Tehran is also engaged in a separate dialogue with UN nuclear watchdog the International Atomic Energy Agency over procuring nuclear fuel for a Tehran research reactor.
Western powers have backed a UN-drafted deal for supplying the fuel, but Tehran has yet to give its final verdict on the accord.
Prime Minister Benjamin Netanyahu on Friday called the UN-brokered plan "a positive first step."
Speaking at a meeting with US Middle East envoy George Mitchell, he hailed US President Barack Obama's "ongoing efforts to stop Iran from acquiring nuclear military capability.
"I think that the proposal that the president made in Geneva to have Iran withdraw its enriched uranium, or a good portion of it, outside Iran is a positive first step in that direction," Netanyahu said.
"I support and appreciate the president's ongoing efforts to unite the international community to address the challenge of Iran's attempts to become a nuclear military power."
The UN-drafted plan envisages sending Iran's low-enriched uranium abroad for converting into fuel for the Tehran reactor.
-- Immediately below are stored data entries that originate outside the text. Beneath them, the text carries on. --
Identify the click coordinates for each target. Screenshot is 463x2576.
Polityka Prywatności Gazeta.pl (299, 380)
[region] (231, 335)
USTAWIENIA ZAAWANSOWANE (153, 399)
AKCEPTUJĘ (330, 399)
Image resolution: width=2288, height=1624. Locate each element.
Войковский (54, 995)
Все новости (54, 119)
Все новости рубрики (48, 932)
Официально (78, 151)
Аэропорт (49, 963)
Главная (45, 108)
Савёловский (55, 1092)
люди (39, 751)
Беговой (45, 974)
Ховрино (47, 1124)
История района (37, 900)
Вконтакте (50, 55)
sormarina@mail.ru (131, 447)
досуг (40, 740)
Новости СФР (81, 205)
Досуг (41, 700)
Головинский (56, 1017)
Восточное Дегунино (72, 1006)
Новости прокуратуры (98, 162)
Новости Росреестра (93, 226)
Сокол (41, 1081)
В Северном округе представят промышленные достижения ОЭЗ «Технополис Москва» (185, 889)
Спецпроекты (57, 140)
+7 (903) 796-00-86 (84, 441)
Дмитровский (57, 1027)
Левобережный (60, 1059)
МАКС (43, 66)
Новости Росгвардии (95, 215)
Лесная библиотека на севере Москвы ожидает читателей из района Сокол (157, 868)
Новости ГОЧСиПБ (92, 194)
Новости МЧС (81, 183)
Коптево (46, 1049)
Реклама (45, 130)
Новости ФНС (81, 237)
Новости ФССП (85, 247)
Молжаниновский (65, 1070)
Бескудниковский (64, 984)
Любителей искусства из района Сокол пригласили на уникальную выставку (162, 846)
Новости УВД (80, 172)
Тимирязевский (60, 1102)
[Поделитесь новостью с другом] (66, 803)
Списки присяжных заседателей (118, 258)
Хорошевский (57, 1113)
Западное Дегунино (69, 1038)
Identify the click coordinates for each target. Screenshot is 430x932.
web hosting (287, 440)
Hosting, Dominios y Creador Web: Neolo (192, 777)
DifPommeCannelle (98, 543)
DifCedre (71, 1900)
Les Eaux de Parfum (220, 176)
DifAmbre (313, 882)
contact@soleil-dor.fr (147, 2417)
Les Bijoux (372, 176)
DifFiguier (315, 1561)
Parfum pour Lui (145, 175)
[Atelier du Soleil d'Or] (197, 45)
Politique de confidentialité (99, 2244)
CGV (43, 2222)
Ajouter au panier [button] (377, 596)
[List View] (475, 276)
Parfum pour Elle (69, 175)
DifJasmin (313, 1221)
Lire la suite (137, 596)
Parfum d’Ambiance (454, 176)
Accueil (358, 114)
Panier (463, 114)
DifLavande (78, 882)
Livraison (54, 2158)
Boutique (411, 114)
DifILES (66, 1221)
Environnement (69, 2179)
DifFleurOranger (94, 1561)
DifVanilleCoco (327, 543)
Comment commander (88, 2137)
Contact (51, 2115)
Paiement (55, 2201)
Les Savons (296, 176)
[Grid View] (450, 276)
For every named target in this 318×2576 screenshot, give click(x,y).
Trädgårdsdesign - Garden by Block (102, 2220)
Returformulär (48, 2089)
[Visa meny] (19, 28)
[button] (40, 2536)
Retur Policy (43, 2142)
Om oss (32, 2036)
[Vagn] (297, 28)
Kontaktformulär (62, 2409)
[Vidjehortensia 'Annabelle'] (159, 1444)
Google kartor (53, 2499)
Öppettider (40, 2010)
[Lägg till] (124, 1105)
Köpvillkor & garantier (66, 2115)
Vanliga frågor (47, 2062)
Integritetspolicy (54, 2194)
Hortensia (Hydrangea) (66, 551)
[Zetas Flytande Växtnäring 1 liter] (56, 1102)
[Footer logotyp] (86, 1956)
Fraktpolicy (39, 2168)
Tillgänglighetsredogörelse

But Ahmadinejad said Iran still distrusts in Western powers in the talks.
"The government, like all Iranian people, looks at the negotiations with no trust, given the negative record of Western powers, but realities make them interact with Iranian people," he said.
"Today the Westerners know that without interaction with Iran, they cannot manage the world because Iran... manages the world's public opinion."
Ahmadinejad also said Tehran was "alert" over ongoing talks with the six world powers over its controversial nuclear program.
Britain, France, Russia, China, Germany and the United States held one round of talks with Iran on October 1, which were aimed at allaying Western concerns over Tehran's nuclear program.